We investigated the mechanisms of hamster low-density lipoprotein (LDL) transport across the endothelial barrier in individually perfused venular microvessels in hamster mesentery. These experiments are the first to use microperfusion techniques and quantitative fluorescence microscopy to investigate LDL transport across mammalian microvessel endothelium. The apparent permeability coefficient for hamster LDL, PsLDL, rose from 2.7 x 10(-7) cm/s at control to 23.2 x 10(-7) cm/s at the peak of the biphasic increase in microvessel permeability after exposure of the vessels to 100 microM histamine. Close to the peak, PsLDL rose 1.85 x 10(-7) cm/s for every centimeter of H2O increase in hydrostatic pressure. Thus, at a mean pressure of 11.3 cmH2O, 90% of the LDL flux was coupled to transendothelial water flow by a solvent drag mechanism.
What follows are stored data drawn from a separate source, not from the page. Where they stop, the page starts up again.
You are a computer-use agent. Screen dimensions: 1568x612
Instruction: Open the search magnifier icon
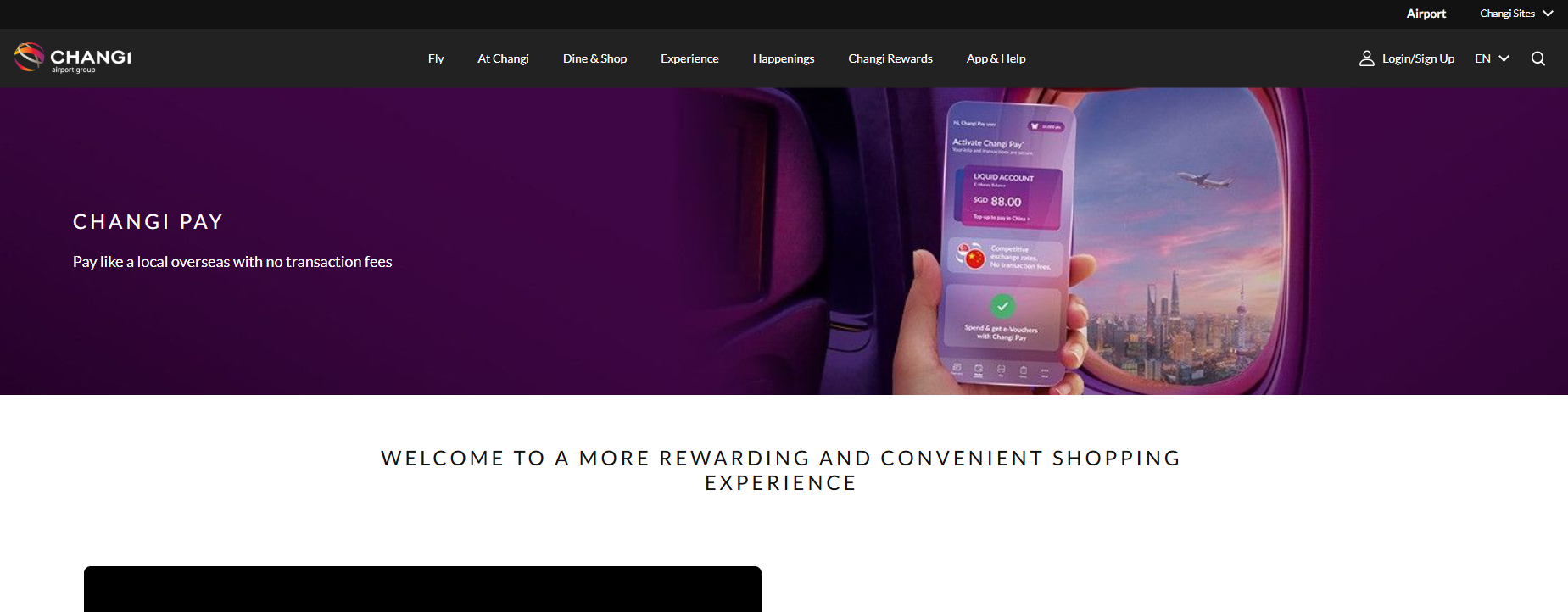(x=1538, y=58)
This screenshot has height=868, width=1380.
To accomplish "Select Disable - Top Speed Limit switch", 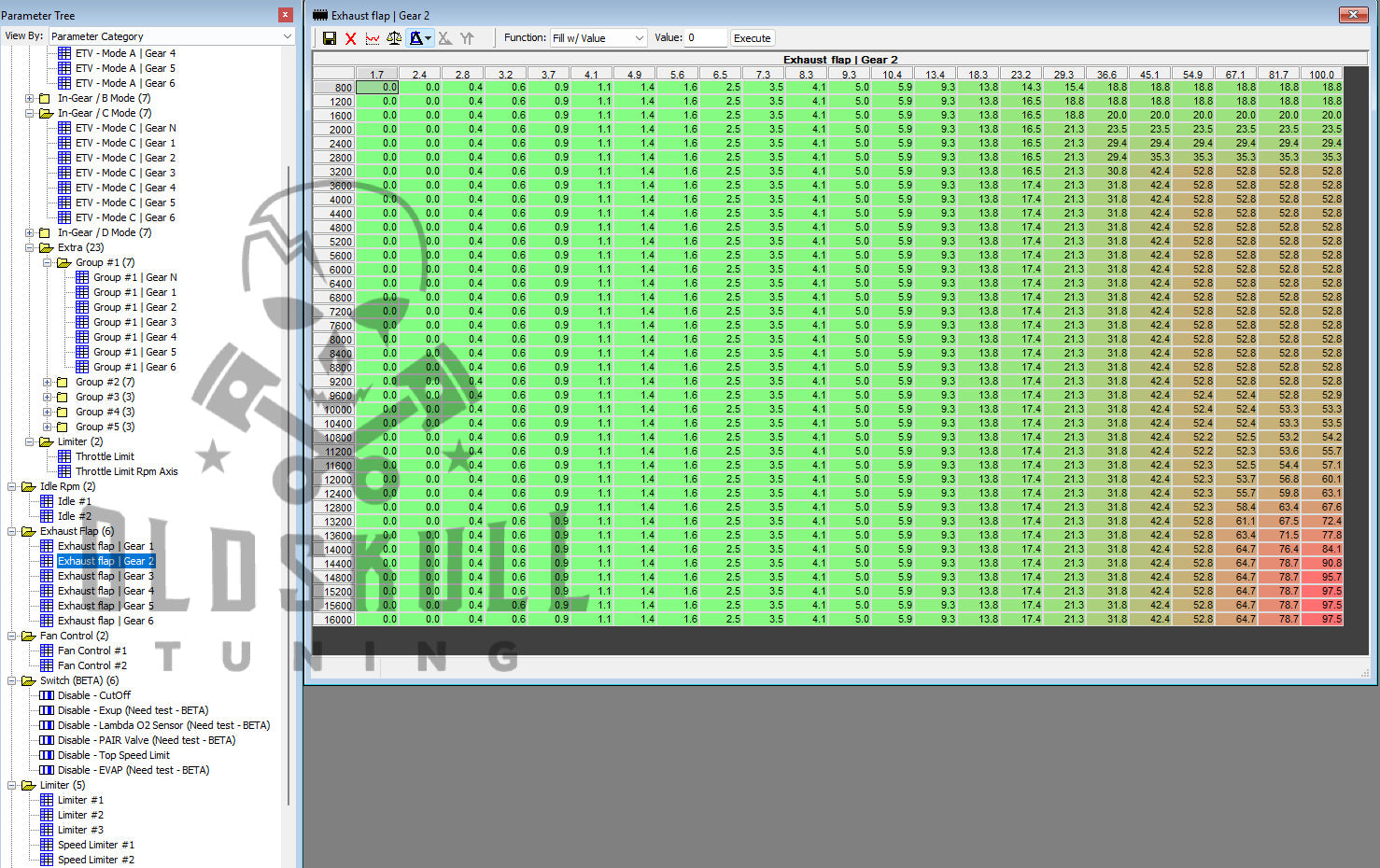I will tap(113, 755).
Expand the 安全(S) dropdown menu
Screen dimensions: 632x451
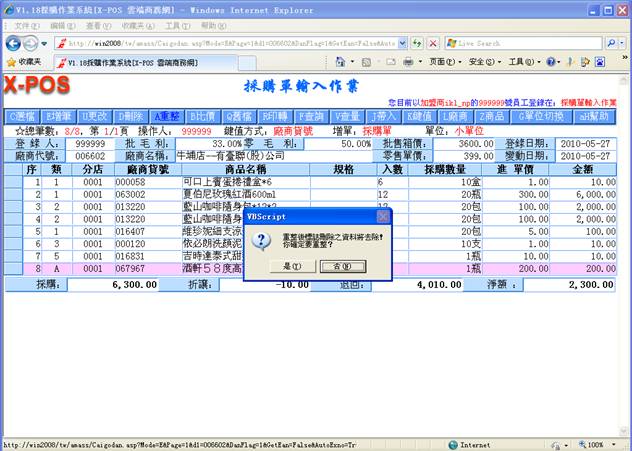[483, 62]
The corresponding solvent drag reflection coefficient for hamster LDL was estimated to be approximately 0.8. These results are consistent with sieving hamster LDL (effective radius 14.9 nm) through equivalent pores of approximately 22 nm radius. Similar results were found with human LDL (effective radius 13.2 nm) in hamster microvessels. The results provide a bridge between studies of LDL transport across cultured endothelial barriers, where high diffusive permeability coefficients to LDL may obscure the contributions of solvent drag, and studies in whole animals, where the consequences of sieving of LDL at the vessel wall, even in the high permeability state, have not received much attention.